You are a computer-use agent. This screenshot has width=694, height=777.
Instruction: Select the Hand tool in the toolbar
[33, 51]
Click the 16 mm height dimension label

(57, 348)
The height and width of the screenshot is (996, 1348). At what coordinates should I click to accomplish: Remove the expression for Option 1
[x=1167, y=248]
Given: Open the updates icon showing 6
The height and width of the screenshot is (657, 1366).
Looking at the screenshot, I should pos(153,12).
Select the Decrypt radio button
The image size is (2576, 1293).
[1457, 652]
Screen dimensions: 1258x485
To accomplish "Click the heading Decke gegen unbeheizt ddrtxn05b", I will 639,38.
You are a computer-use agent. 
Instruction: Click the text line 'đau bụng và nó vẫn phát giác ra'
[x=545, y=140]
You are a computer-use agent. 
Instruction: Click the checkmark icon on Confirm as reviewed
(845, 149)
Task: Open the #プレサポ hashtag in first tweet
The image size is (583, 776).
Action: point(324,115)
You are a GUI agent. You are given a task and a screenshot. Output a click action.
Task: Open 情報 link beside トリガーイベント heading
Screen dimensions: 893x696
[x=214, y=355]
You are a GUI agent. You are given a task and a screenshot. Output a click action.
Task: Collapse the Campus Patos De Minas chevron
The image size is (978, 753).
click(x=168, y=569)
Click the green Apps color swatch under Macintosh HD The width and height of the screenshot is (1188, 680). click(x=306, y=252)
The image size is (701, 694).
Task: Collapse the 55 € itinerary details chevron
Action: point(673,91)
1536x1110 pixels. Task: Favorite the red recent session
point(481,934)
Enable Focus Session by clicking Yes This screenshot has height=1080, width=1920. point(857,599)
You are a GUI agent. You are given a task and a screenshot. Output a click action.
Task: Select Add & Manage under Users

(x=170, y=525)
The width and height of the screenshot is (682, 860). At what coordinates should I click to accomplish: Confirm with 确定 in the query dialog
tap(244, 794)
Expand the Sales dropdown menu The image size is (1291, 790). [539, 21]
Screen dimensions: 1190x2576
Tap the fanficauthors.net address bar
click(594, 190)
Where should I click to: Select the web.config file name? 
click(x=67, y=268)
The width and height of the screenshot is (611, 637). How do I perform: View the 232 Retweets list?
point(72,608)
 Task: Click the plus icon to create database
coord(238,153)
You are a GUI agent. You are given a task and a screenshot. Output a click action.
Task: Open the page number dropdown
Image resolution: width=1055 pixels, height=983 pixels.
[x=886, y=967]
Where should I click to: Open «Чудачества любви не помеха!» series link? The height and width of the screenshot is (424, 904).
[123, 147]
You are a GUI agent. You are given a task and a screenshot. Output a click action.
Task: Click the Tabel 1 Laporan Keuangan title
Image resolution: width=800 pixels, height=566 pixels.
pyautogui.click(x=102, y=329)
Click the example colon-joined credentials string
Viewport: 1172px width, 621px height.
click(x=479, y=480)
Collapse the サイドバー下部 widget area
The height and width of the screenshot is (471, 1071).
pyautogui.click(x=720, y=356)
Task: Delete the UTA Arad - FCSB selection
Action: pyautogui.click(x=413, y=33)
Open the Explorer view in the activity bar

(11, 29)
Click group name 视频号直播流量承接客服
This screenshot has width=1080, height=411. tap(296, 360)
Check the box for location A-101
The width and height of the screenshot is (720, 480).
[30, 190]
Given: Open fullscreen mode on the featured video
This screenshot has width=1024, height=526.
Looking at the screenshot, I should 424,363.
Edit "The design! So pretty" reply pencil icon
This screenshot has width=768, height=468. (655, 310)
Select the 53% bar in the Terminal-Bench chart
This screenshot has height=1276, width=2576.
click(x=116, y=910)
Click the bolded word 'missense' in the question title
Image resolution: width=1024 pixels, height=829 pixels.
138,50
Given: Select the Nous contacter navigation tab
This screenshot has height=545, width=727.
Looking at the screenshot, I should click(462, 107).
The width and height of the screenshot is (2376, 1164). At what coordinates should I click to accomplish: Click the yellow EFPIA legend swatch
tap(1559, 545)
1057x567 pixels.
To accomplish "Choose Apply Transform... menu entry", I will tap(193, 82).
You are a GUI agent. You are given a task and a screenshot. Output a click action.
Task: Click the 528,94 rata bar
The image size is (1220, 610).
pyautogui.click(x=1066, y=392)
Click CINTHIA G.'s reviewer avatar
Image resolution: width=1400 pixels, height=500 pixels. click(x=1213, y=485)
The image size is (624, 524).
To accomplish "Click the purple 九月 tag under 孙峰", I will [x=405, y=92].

★ ★ ★ ★ ★

- **Problem requirements**: What lines of the material above contain "menu"? Return each of them.

- **Worked solution**:
Expand the Sales dropdown menu The image size is (1291, 790). [539, 21]
To accomplish "Choose Apply Transform... menu entry", I will tap(193, 82).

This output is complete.